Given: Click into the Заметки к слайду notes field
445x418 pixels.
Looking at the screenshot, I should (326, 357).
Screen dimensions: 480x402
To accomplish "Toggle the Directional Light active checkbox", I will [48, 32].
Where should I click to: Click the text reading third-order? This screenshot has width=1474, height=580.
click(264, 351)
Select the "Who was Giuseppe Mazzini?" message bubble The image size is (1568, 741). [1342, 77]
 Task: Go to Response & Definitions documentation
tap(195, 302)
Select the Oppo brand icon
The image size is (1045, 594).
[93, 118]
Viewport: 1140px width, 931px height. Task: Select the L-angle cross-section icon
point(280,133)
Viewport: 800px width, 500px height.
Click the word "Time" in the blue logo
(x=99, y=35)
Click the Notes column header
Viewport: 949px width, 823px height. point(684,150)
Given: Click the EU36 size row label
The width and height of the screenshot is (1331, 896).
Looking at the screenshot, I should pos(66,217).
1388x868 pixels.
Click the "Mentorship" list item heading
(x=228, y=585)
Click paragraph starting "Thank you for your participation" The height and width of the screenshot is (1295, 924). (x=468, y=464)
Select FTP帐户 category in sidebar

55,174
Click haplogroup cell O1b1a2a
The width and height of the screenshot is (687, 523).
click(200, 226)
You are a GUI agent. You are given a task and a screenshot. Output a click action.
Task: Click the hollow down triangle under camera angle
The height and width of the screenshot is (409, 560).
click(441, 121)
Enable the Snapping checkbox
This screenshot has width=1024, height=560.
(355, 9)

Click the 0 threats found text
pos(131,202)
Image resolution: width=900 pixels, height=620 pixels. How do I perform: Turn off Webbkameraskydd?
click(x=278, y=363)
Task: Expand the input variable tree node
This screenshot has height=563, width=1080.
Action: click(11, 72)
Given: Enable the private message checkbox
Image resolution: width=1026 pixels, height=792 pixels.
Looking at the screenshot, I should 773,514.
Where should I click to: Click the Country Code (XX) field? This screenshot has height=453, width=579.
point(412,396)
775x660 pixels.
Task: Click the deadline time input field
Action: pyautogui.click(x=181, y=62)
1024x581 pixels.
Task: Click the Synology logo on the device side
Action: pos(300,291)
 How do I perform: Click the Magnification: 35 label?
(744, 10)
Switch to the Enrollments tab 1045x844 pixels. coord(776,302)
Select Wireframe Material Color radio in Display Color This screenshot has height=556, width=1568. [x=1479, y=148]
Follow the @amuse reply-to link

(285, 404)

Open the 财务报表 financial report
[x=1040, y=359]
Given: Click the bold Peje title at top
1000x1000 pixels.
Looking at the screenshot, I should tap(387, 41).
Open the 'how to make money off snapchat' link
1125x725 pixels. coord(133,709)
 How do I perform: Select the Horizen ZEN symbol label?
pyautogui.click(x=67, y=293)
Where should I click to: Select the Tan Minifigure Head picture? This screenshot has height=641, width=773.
============================================================
◆ How to complete this task: Work through the records above line by line and count those that hold the string "message". Give only the result.

◆ Task result: 2